The inverted-repeat sequence (blue) is maintained in B-DNA form on histones and is unwrapped during transcription. The progressing transcription machinery unwinds DNA from the nucleosome structure and creates positive supercoiling in front (removed by topoisomerases) and negative supercoiling behind, which facilitates non-B DNA structure formation (shown in the schematic as a cruciform). RNAP, RNA polymerase; ssDNA, single-stranded DNA.

Fig. 3 |. Biological functions of non-B DNA.
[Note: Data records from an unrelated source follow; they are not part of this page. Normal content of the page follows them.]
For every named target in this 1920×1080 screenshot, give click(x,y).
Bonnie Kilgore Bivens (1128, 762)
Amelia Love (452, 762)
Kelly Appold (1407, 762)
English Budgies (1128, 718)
a, Non-B DNA can facilitate the initiation of transcription and replication. Non-B DNA formation (shown in the schematic as G quadruplexes (G4 DNA)) unwinds DNA from nucleosomes and creates an open structure that facilitates the assembly of transcription (left) and replication (right) complexes. b, Non-B DNA can stimulate homologous recombination (HR). There are multiple pathways by which non-B DNA can directly or indirectly stimulate HR. Shown in the schematic is a unique structural alteration between two H-DNA isomers containing complementary single-stranded DNA (ssDNA) regions. With the presence of a nick on either strand or with the assistance of a topoisomerase, the two strands could wind around each other to form Watson–Crick base pairs. Owing to the dynamic nature of H-DNA in vivo, the third strand in both H-DNA structures could disassociate from the duplex and anneal to each other to form a double Holliday junction structure and thereby stimulate HR. RNAP, RNA polymerase; TBP, TATA-box-binding protein.
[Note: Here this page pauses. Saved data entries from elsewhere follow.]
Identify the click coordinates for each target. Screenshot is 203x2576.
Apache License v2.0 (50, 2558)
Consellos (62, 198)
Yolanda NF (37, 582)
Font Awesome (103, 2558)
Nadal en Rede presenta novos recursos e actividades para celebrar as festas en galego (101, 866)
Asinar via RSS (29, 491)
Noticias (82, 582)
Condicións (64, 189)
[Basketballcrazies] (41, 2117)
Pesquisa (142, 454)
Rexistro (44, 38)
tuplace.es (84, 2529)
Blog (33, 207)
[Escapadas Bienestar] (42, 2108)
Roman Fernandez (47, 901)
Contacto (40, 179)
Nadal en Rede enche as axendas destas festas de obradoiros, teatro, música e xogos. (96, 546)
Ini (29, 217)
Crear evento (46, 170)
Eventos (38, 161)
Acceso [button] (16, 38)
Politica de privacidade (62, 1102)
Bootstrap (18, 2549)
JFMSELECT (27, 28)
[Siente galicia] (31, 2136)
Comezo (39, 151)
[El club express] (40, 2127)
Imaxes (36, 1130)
Fig. 4 |. Replication-associated genetic instability induced by non-B DNA.

A, Non-B DNA formed at a progressing replication fork. A progressing DNA replication fork is depicted on the top. Aa, A non-B DNA structure (shown in the schematic as H-DNA) in front of a replication fork slows or stalls replication, which gives rise to further structural alterations on the replication complex. Ab, A hairpin structure formed on the template of a lagging strand can lead to replication stalling or repeat contraction (repeat template skipping). Ac, Ad, Hairpin structures formed on the nascent strands on the leading and lagging strands can lead to repeat expansion (via nascent strand self-folding and misalignment). B, Non-B DNA-induced transcription and replication collisions. Ba, Transcription and replication forks in the same direction. Bb, Non-B DNA (shown as a cruciform structure) slows or stalls transcription elongation and leads to a co-directional collision. Bc, Non-B DNA slows or stalls replication or transcription and disrupts the coordination, leading to headon collisions. Collisions in either direction can lead to replication stress and genetic instability. RNAP, RNA polymerase; Pol, DNA polymerase.
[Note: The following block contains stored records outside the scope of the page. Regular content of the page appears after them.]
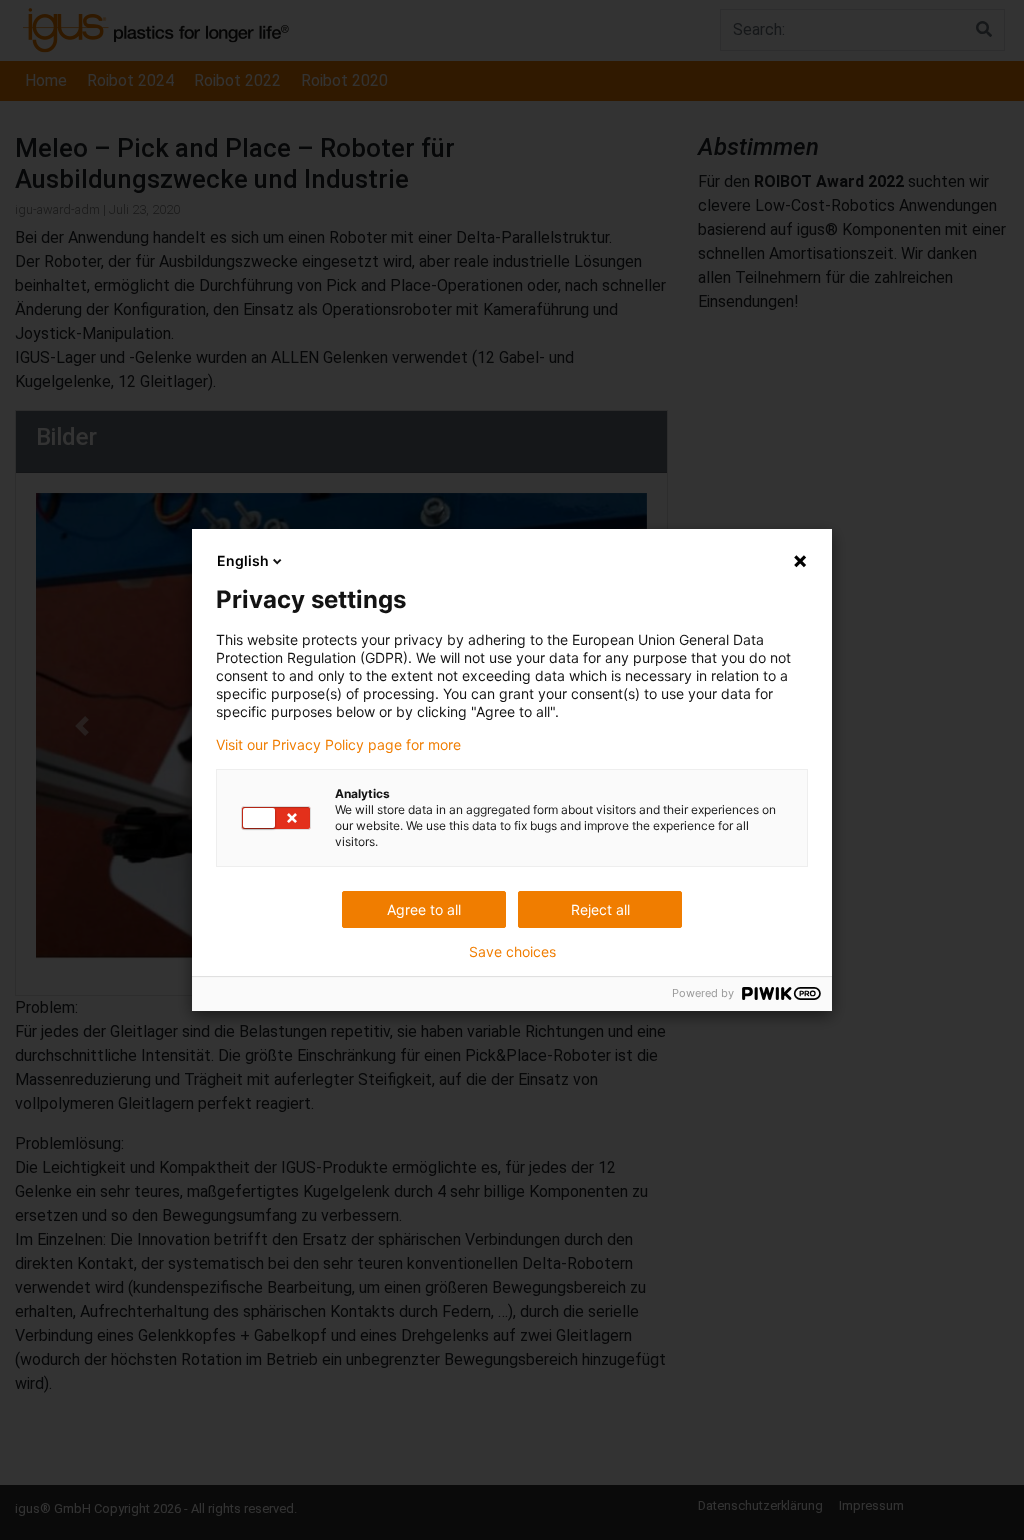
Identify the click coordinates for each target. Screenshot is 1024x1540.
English (243, 560)
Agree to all (424, 909)
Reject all (600, 909)
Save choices (512, 952)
Fig. 5 |. Structure-specific cleavage modulates non-B DNA structure-induced genetic instability.

a, Structure-specific cleavage of non-B DNA leads to genetic instability. A non-B DNA structure (shown in the schematic as H-DNA) causes helical distortions and creates an open structure for recruiting DNA repair nucleases. DNA structure-specific cleavage generates breaks within or surrounding the non-B DNA structure, followed by error-free or error-generating repair. This ‘structure forming–repair’ cycle can occur repeatedly until a mutation interrupts the formation of non-B DNA or a deletion removes the non-B DNA-forming sequence. b, A non-B DNA structure (shown in the schematic as H-DNA) is formed in front of a progressing replication fork and stalls DNA replication, increasing the chance for fork collapse and double-strand break (DSB) formation. Structure-specific cleavage of the non-B DNA structure creates a nick or DSB, which unwinds the non-B DNA conformation and reduces structure-induced genetic instability by allowing continuous replication.